Pixel coordinate grounding data:

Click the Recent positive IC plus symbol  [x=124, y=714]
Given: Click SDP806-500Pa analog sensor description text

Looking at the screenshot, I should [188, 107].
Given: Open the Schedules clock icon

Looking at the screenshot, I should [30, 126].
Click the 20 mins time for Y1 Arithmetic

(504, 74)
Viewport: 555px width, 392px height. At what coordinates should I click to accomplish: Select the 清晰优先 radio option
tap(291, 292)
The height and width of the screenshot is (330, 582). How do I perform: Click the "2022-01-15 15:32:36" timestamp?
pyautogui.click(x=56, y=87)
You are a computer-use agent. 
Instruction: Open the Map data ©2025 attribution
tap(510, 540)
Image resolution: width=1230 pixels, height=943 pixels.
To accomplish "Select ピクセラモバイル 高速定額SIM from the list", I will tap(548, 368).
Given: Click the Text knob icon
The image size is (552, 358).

AIM OF THE TASK | Make an exact copy of each line, beginning at the one containing "Image resolution: width=1230" and ending with the last line of the data, and of no other line.

EXPECTED ANSWER |
Image resolution: width=1230 pixels, height=943 pixels.
To accomplish "Select ピクセラモバイル 高速定額SIM from the list", I will tap(548, 368).
Given: Click the Text knob icon
The image size is (552, 358).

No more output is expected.